A gay man living in Texas has appealed to stalwart advice columnist Abigail Van Buren–better known by the moniker “Dear Abby“–for help. The man in question appeals to Abby for advice in saving a very troubled relationship.
” I’m a gay man who has been in an on-again/off-again relationship for three years,” writes reader “A Lot Wrong in Texas.” “My partner still lives at home with his mother. He has never left the home, aside from a four-month period when he and his mom weren’t getting along. My issue is, aside from never fully committing, my partner, ‘Damien,’ seems to always find a way to abandon me when I hit a rough patch. I lose my job and I’m low on money? He yells at me and leaves. And he manages to not return until I’m ‘back on my feet.'”
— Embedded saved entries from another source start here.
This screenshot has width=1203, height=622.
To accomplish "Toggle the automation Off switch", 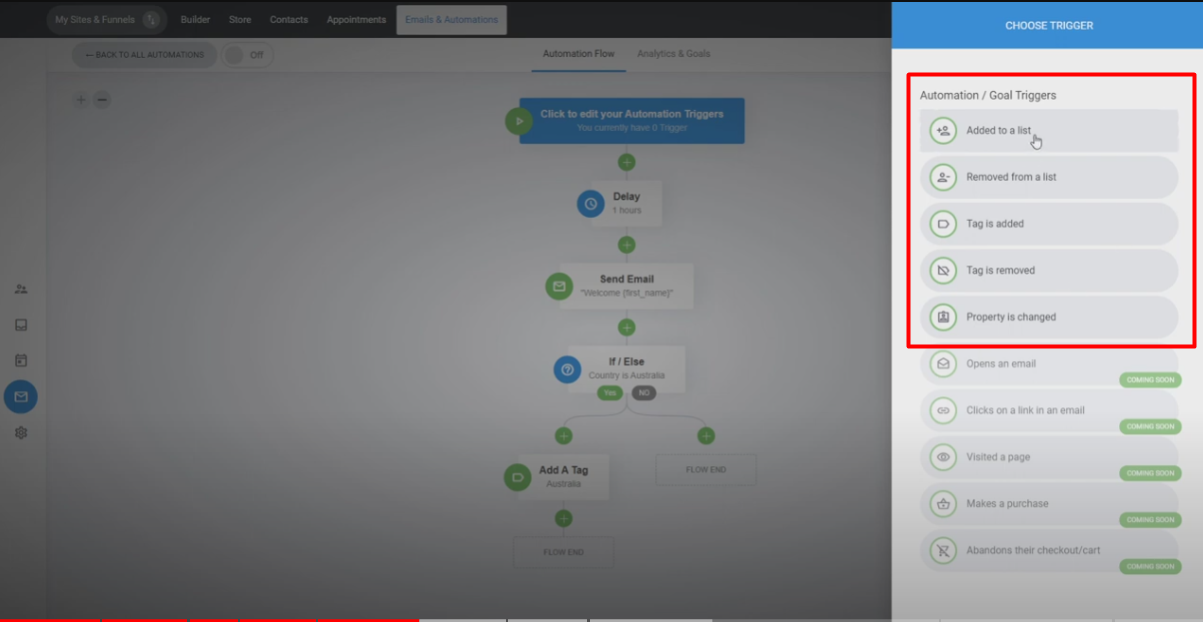I will pyautogui.click(x=246, y=55).
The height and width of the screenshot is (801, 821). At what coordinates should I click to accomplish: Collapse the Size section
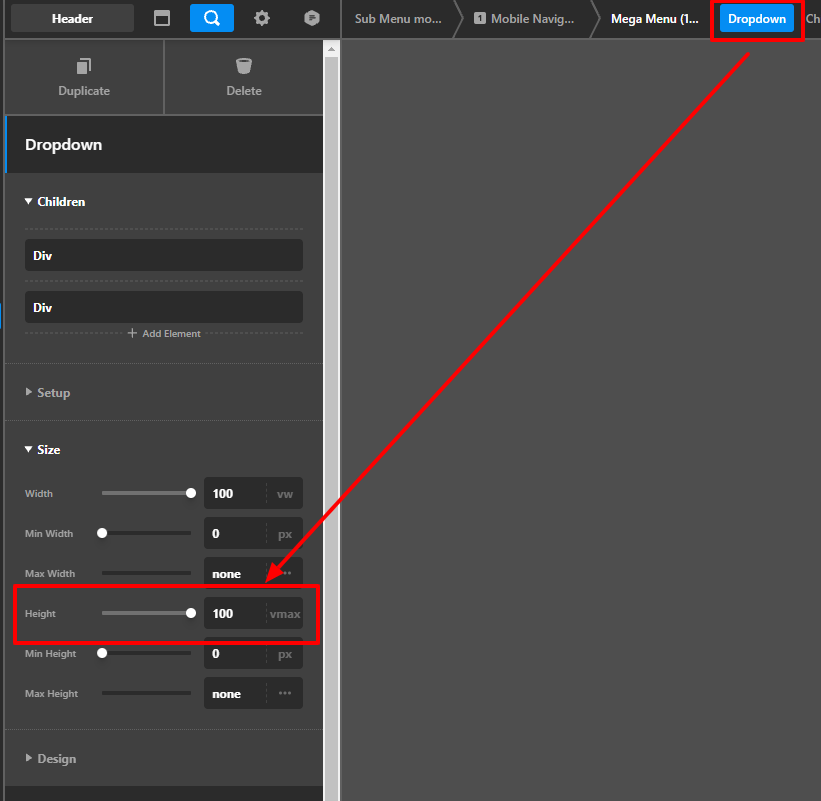(x=29, y=450)
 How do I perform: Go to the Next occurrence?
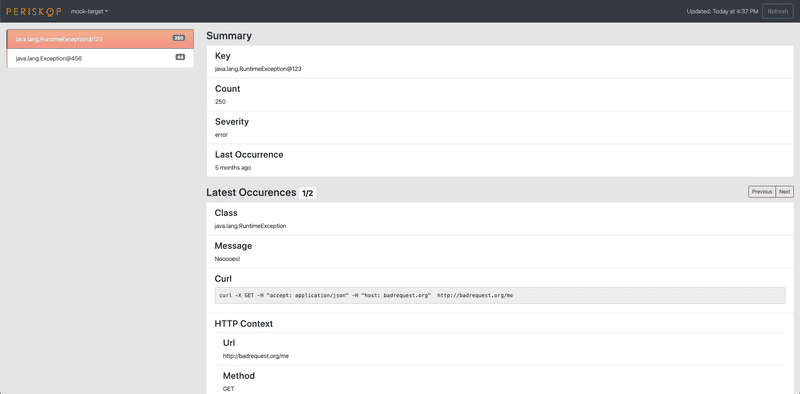pyautogui.click(x=784, y=192)
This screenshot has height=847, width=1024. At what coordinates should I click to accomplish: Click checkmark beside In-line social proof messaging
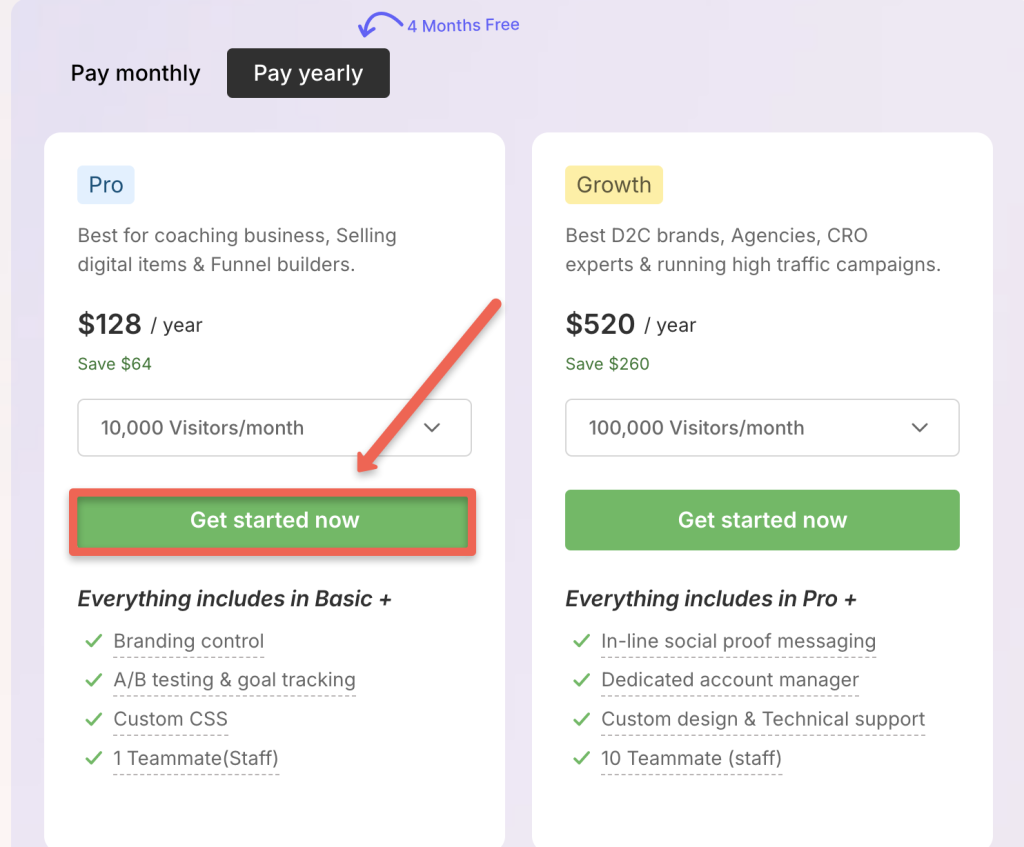coord(581,641)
A Lot Wrong goes on to recall several incidents where he lacked food or money, and Damien abandoned him rather than helped him. At one point, Damien even seemed to mock him by going out to eat while A Lot Wrong sat home starving.
“Before, when I was homeless, even though he doesn’t have a place of his own, he never offered any help,” A Lot Wrong concludes. “If I say, ‘I know you’re really guarded with your money,’ he becomes enraged. And when he hears about my difficulties, he talks down to me and mocks the situation I am in. He attributes his never leaving home to his family helping him and caring about him. The fact that I’m not in a situation like his implies my family doesn’t care.”
“Can you help?” A Lot Wrong presses. Abby’s response doesn’t mince words.
“I’ll try,” Abby replies, with maybe just a hint of hesitation. “It’s time you recognized that Damien is NOT your ‘partner.’ Partners HELP each other when they are in trouble. The sooner you lose this person, the sooner you will start to feel better.”
“Damien is all about Damien,” she observes. “His character is fully formed. You can’t change him, and neither can I. Leaving Damien may help you become more independent — and that’s a good thing. Trust me on that.”
We have to agree. Dear Abby has a long history of helping out LGBTQ people and their families at a life crossroads. Just this year, Dear Abby advised a grandmother on how to best accept and support her transgender grandchild. Abigail Van Buren also has a history of calling out homophobia in her readers.